Central to this ideology is the supremacy of acquisition and the related  phenomenon of conspicuous consumption. Conspicuous consumption  is the decadent aggrandisement of  waste. The aristocrat might once have  had footmen dressed in absurd  uniforms, rendering them wholly  useless. Here was a man so wealthy  that he could preen himself by wasting  the lives of his minions as pointless  decorations.

Thus the utility of goods becomes  irrelevant. It is the ownership and the  display of that ownership that matter.  The whole point is for people to fill  their lives with piles of frivolous,  resource-guzzling gadgetry.

The consequences of conspicuous  consumption loom ever larger.  Conspicuous consumption can never  be consistent with sustainability. From  a practical point of view could the tax  system be changed to calm and reduce  demand for frivolous merchandise?

The answer is for a massive shift to  indirect taxation. It will be argued that  such a shift will be to disadvantage the  poor. This need not be so if we revive  a principle, lost with the disappearance  of purchase tax thirty years ago, of  differentiating between ‘luxuries’ and  ‘necessities’. In that case indirect  taxation can become just as progressive as direct taxation. The poor get  what they need whilst the affluent pay  extra for their resource guzzling  frivolities.

For want of a better term I will call  this Utility Taxation. Taxation would  be graded in accordance with the real  utility that the merchandise confers. It  would be a basic sales tax banded into  three rates. The lowest rate which  would approximate to the present  level of VAT and would be applied to  high utility goods. There would be an  intermediate rate for more marginal  goods, at perhaps three times the  present level of VAT, and a top rate  for the wholly frivolous at, say, ten  times the present level of VAT. There  would be an opportunity to phase the  tax if a particular industry needed time  to make a soft landing.

For example a washing machine has a  high domestic utility whereas a tumble  drier does not. The former would be  low rated, the latter top rated. A later  policy option would be to transfer  domestic machines to the intermediate  rate leaving only launderette machines  in the lower rate.
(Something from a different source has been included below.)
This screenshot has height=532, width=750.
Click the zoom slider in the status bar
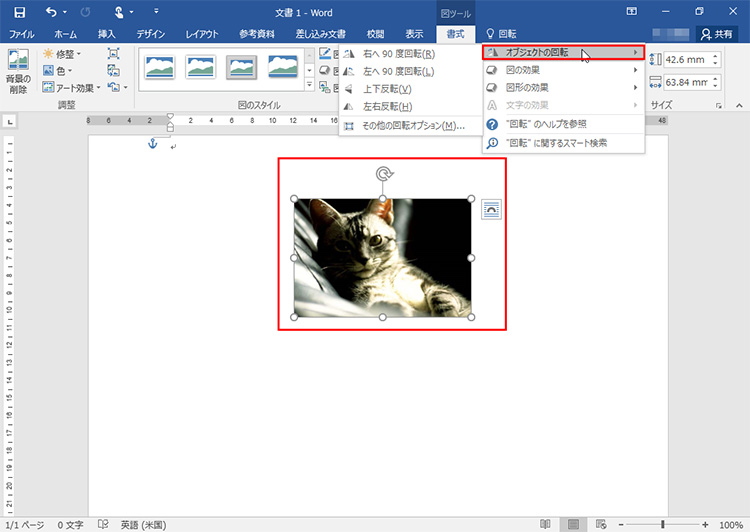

Dishwashers, which  again add very little to household  utility yet guzzle energy and water,  would be high rated. There is no need,  in most domestic gardens for powered  lawn mowers. Thus a hand mower  would be low rated and a powered  mower top rated. The application to  cars is clear. A small saloon would  remain about the same price, the cost  of a Rolls Royce doubled.

Aerosols provide a further example.  Their manufacture is highly material  and energy intensive, they use carbon  base propellants, so only a proportion  of their contents are active ingredient  in any event. Disposal is a major  problem. Yet there are very few things  that an aerosol can do that a refillable  squeezy bottle can’t. Thus the refill- able bottle would be low banded and  the aerosol top rated.

Such taxation could be directed  against a range of high energy-use  products such as air conditioning  (unlike VAT, this tax would not be  recoverable by companies). In addition  it could be used to attack other points  of unsustainability. For example  broiler produce could be high rated..

It may also be objected that such a  radical increase in indirect taxation  would lead people to buy abroad. The  tax would have to be payable on the  item entering the country, effectively  operating as an import duty. Of  course this is not compatible with  WTO and EU rules, but that battle  has to be fought at some stage.

There is a policy choice between  taxing at the point of production or  the point of consumption. Too often  either taxation or regulation applied at  the point of production will only serve  to drive that production abroad as  with the Climate Change Levy and the  Landfill Levy. These are cumbersome  instruments and there is little evidence  that they have brought about anything  beyond the most marginal reductions  in waste or energy use. Far greater  gains can be made by taxing at the  point of consumption.